*** Block opens ***

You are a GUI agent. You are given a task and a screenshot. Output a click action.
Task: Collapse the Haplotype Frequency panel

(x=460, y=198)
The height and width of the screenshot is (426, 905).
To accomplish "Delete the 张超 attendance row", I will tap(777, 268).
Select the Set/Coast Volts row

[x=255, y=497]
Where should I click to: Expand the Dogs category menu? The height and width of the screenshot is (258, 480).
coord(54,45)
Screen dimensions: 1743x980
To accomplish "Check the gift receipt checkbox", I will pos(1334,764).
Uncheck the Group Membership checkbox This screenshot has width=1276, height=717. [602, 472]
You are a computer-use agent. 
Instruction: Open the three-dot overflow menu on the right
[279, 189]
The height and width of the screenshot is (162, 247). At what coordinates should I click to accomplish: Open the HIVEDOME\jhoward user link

*** Block closes ***

DIRECTIONS FOR THIS TASK:
Copy out each line of the entries that holds "checkbox".

SOLVED PROBLEM:
To accomplish "Check the gift receipt checkbox", I will pos(1334,764).
Uncheck the Group Membership checkbox This screenshot has width=1276, height=717. [602, 472]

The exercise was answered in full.